Find the lines of data that contain the string "each", then list them.

+++ Excerpted data

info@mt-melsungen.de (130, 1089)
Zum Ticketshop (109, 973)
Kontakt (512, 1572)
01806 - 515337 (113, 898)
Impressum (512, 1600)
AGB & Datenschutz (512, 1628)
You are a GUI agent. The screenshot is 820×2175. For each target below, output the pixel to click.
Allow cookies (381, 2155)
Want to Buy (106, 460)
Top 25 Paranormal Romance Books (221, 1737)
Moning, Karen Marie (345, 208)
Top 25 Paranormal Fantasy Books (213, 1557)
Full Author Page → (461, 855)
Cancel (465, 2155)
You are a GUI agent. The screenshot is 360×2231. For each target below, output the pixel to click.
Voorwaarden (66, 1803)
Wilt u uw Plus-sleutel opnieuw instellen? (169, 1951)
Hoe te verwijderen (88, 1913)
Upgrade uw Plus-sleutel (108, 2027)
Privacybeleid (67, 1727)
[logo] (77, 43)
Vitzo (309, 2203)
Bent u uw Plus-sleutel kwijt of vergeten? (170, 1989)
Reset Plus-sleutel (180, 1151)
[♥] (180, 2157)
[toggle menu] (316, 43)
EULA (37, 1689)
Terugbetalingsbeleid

++++++

• _Written reply_
You are a GUI agent. The screenshot is 820×2175. For each target below, output the pixel to click.
You are a GUI agent. The screenshot is 360×2231. For each target below, output the pixel to click.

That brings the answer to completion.